| PROBLEM REQUIREMENTS |
An exact copy of every record is the expected answer.

------------------------------

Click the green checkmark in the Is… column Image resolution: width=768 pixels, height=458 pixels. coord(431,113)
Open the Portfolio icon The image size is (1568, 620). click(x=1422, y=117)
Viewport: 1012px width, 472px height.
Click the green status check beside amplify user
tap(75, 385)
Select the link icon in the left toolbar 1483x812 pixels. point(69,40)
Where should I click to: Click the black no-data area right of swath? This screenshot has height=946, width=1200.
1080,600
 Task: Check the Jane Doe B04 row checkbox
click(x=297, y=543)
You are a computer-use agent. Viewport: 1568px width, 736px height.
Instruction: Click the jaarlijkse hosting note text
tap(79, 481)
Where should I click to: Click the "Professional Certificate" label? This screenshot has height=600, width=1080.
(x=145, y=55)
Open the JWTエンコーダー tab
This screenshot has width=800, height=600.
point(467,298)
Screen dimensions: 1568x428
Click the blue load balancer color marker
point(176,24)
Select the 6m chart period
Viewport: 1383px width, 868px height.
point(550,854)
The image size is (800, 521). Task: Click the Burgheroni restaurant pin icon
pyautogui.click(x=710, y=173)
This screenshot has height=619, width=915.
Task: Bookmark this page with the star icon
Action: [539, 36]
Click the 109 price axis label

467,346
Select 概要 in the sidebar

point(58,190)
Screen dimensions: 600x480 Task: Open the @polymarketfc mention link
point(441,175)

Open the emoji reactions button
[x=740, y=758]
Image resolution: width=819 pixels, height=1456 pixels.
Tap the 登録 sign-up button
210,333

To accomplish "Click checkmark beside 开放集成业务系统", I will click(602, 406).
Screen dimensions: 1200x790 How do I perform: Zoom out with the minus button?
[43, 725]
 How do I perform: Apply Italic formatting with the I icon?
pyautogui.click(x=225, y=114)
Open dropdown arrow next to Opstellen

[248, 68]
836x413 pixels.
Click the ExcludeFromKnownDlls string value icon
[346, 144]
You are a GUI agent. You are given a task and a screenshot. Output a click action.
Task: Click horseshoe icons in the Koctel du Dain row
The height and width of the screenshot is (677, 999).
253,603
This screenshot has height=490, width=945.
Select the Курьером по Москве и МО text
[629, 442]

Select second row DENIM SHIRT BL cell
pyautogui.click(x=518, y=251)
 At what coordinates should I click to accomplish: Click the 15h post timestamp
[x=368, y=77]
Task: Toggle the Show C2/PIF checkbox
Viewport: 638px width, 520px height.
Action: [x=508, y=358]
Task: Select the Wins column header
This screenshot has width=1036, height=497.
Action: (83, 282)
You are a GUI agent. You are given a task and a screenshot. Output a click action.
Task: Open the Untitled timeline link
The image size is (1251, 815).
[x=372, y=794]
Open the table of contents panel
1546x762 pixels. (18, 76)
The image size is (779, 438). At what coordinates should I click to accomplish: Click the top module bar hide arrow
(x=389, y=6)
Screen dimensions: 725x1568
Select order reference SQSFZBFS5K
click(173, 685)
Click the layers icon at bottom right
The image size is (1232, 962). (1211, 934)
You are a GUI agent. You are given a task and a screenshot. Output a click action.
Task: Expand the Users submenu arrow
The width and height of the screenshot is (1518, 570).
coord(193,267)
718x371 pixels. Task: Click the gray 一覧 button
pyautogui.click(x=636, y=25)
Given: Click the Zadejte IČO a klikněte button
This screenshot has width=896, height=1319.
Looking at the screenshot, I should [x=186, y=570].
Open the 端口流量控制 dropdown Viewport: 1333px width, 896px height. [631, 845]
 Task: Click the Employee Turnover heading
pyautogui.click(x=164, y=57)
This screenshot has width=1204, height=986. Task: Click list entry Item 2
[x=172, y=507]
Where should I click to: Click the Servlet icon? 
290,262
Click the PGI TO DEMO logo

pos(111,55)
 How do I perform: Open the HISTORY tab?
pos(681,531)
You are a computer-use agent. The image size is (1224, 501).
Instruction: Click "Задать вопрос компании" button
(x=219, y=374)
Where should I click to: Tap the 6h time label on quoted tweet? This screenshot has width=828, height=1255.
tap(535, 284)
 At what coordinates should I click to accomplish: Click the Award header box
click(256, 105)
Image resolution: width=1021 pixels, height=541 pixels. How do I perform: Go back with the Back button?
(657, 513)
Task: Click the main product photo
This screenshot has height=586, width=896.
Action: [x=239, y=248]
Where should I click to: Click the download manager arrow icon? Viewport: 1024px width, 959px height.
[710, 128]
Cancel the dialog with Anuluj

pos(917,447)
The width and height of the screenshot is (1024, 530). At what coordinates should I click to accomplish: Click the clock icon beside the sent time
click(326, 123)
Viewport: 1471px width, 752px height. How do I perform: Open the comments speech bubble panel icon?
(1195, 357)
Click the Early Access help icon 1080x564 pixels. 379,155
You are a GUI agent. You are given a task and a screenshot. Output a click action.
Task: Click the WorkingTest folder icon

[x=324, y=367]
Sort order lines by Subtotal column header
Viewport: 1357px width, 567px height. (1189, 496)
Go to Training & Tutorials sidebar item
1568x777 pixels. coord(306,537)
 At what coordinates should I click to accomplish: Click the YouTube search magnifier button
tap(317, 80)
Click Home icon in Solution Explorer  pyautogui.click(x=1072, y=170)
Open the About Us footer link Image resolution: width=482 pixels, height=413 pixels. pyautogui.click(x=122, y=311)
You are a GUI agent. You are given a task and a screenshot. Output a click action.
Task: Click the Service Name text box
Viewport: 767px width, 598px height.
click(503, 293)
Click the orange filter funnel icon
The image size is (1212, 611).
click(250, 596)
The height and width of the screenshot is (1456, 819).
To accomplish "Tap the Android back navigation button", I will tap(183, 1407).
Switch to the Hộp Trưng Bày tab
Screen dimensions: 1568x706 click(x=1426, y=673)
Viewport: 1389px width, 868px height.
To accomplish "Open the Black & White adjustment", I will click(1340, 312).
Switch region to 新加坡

------------------------------

| RESPONSE AREA |
Click the green checkmark in the Is… column Image resolution: width=768 pixels, height=458 pixels. coord(431,113)
Open the Portfolio icon The image size is (1568, 620). click(x=1422, y=117)
Viewport: 1012px width, 472px height.
Click the green status check beside amplify user
tap(75, 385)
Select the link icon in the left toolbar 1483x812 pixels. point(69,40)
Where should I click to: Click the black no-data area right of swath? This screenshot has height=946, width=1200.
1080,600
 Task: Check the Jane Doe B04 row checkbox
click(x=297, y=543)
You are a computer-use agent. Viewport: 1568px width, 736px height.
Instruction: Click the jaarlijkse hosting note text
tap(79, 481)
Where should I click to: Click the "Professional Certificate" label? This screenshot has height=600, width=1080.
(x=145, y=55)
Open the JWTエンコーダー tab
This screenshot has width=800, height=600.
point(467,298)
Screen dimensions: 1568x428
Click the blue load balancer color marker
point(176,24)
Select the 6m chart period
Viewport: 1383px width, 868px height.
point(550,854)
The image size is (800, 521). Task: Click the Burgheroni restaurant pin icon
pyautogui.click(x=710, y=173)
This screenshot has height=619, width=915.
Task: Bookmark this page with the star icon
Action: [539, 36]
Click the 109 price axis label

467,346
Select 概要 in the sidebar

point(58,190)
Screen dimensions: 600x480 Task: Open the @polymarketfc mention link
point(441,175)

Open the emoji reactions button
[x=740, y=758]
Image resolution: width=819 pixels, height=1456 pixels.
Tap the 登録 sign-up button
210,333

To accomplish "Click checkmark beside 开放集成业务系统", I will click(602, 406).
Screen dimensions: 1200x790 How do I perform: Zoom out with the minus button?
[43, 725]
 How do I perform: Apply Italic formatting with the I icon?
pyautogui.click(x=225, y=114)
Open dropdown arrow next to Opstellen

[248, 68]
836x413 pixels.
Click the ExcludeFromKnownDlls string value icon
[346, 144]
You are a GUI agent. You are given a task and a screenshot. Output a click action.
Task: Click horseshoe icons in the Koctel du Dain row
The height and width of the screenshot is (677, 999).
253,603
This screenshot has height=490, width=945.
Select the Курьером по Москве и МО text
[629, 442]

Select second row DENIM SHIRT BL cell
pyautogui.click(x=518, y=251)
 At what coordinates should I click to accomplish: Click the 15h post timestamp
[x=368, y=77]
Task: Toggle the Show C2/PIF checkbox
Viewport: 638px width, 520px height.
Action: [x=508, y=358]
Task: Select the Wins column header
This screenshot has width=1036, height=497.
Action: (83, 282)
You are a GUI agent. You are given a task and a screenshot. Output a click action.
Task: Open the Untitled timeline link
The image size is (1251, 815).
[x=372, y=794]
Open the table of contents panel
1546x762 pixels. (18, 76)
The image size is (779, 438). At what coordinates should I click to accomplish: Click the top module bar hide arrow
(x=389, y=6)
Screen dimensions: 725x1568
Select order reference SQSFZBFS5K
click(173, 685)
Click the layers icon at bottom right
The image size is (1232, 962). (1211, 934)
You are a GUI agent. You are given a task and a screenshot. Output a click action.
Task: Expand the Users submenu arrow
The width and height of the screenshot is (1518, 570).
coord(193,267)
718x371 pixels. Task: Click the gray 一覧 button
pyautogui.click(x=636, y=25)
Given: Click the Zadejte IČO a klikněte button
This screenshot has width=896, height=1319.
Looking at the screenshot, I should [x=186, y=570].
Open the 端口流量控制 dropdown Viewport: 1333px width, 896px height. [631, 845]
 Task: Click the Employee Turnover heading
pyautogui.click(x=164, y=57)
This screenshot has width=1204, height=986. Task: Click list entry Item 2
[x=172, y=507]
Where should I click to: Click the Servlet icon? 
290,262
Click the PGI TO DEMO logo

pos(111,55)
 How do I perform: Open the HISTORY tab?
pos(681,531)
You are a computer-use agent. The image size is (1224, 501).
Instruction: Click "Задать вопрос компании" button
(x=219, y=374)
Where should I click to: Tap the 6h time label on quoted tweet? This screenshot has width=828, height=1255.
tap(535, 284)
 At what coordinates should I click to accomplish: Click the Award header box
click(256, 105)
Image resolution: width=1021 pixels, height=541 pixels. How do I perform: Go back with the Back button?
(657, 513)
Task: Click the main product photo
This screenshot has height=586, width=896.
Action: [x=239, y=248]
Where should I click to: Click the download manager arrow icon? Viewport: 1024px width, 959px height.
[710, 128]
Cancel the dialog with Anuluj

pos(917,447)
The width and height of the screenshot is (1024, 530). At what coordinates should I click to accomplish: Click the clock icon beside the sent time
click(326, 123)
Viewport: 1471px width, 752px height. How do I perform: Open the comments speech bubble panel icon?
(1195, 357)
Click the Early Access help icon 1080x564 pixels. 379,155
You are a GUI agent. You are given a task and a screenshot. Output a click action.
Task: Click the WorkingTest folder icon

[x=324, y=367]
Sort order lines by Subtotal column header
Viewport: 1357px width, 567px height. (1189, 496)
Go to Training & Tutorials sidebar item
1568x777 pixels. coord(306,537)
 At what coordinates should I click to accomplish: Click the YouTube search magnifier button
tap(317, 80)
Click Home icon in Solution Explorer  pyautogui.click(x=1072, y=170)
Open the About Us footer link Image resolution: width=482 pixels, height=413 pixels. pyautogui.click(x=122, y=311)
You are a GUI agent. You are given a task and a screenshot. Output a click action.
Task: Click the Service Name text box
Viewport: 767px width, 598px height.
click(503, 293)
Click the orange filter funnel icon
The image size is (1212, 611).
click(250, 596)
The height and width of the screenshot is (1456, 819).
To accomplish "Tap the Android back navigation button", I will tap(183, 1407).
Switch to the Hộp Trưng Bày tab
Screen dimensions: 1568x706 click(x=1426, y=673)
Viewport: 1389px width, 868px height.
To accomplish "Open the Black & White adjustment", I will click(1340, 312).
Switch region to 新加坡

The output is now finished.